Hundreds of armed Taliban militants made a run for the Azra district center in Logar Province, about 50 miles south of Kabul, late on Monday, and the fighting continued overnight, officials said. Shamshad Larawi, a spokesman for the governor, said that American airstrikes had been called in for support, but that because of a misunderstanding, the planes mistakenly targeted an Afghan police outpost.
Mr. Larawi played down the number of casualties, which remained unclear. Members of the provincial council said the strike had killed 12 security personnel, a mix of Afghan police officers and pro-government militia members. Haji Abdul Satar, a tribal elder from Azra, said he counted 19 dead, among them 17 Afghan police officers and pro-government militia members and two civilians.
Lt. Col.

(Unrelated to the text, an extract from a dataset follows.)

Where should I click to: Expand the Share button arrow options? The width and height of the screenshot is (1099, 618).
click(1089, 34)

Martin O’Donnell, a spokesman for United States forces in Afghanistan, confirmed that the strike had been carried out and said reports that it had killed Afghan forces were being investigated.
As security has deteriorated across Afghanistan, with Afghan forces continuing to face Taliban attacks in their defensive positions, airstrikes by both American and Afghan forces have increased.

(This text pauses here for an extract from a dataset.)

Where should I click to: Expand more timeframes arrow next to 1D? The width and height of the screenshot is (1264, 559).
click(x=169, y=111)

In the first six months of this year, United States forces dropped nearly 3,000 bombs across Afghanistan, nearly double the number for the same period last year and more than five times the number for the first half of 2016.
Civilian casualties from aerial bombardments have increased considerably as a result, the United Nations says.
The United Nations mission in Afghanistan has documented 149 civilians killed and 204 injured by airstrikes in the first six months of this year, a 52 percent increase from the same period last year.
The Taliban’s push for Azra began around midnight, and the fighting lasted for nearly five hours before they were pushed back, said Mr. Satar, the tribal elder. Some sources suggested that a large number of Afghan forces had also been killed before the airstrike, making it a deadly night.
The district governor of Azra, Hamidullah Hamid, said there had also been civilian casualties in the fighting between the Taliban and Afghan forces before the airstrike. A Taliban rocket killed two girls ages 12 and 14, he said, while 18 other civilians were wounded.
Zer Gul, a commander of the local police whose forces came under fire, said the Taliban managed to overrun five outposts before Afghan forces retook them. The militants suffered heavy losses as well, he said, despite the United States’ mistake.
“Instead of the Taliban, the Americans bombed the Afghan police,” Mr. Gul said.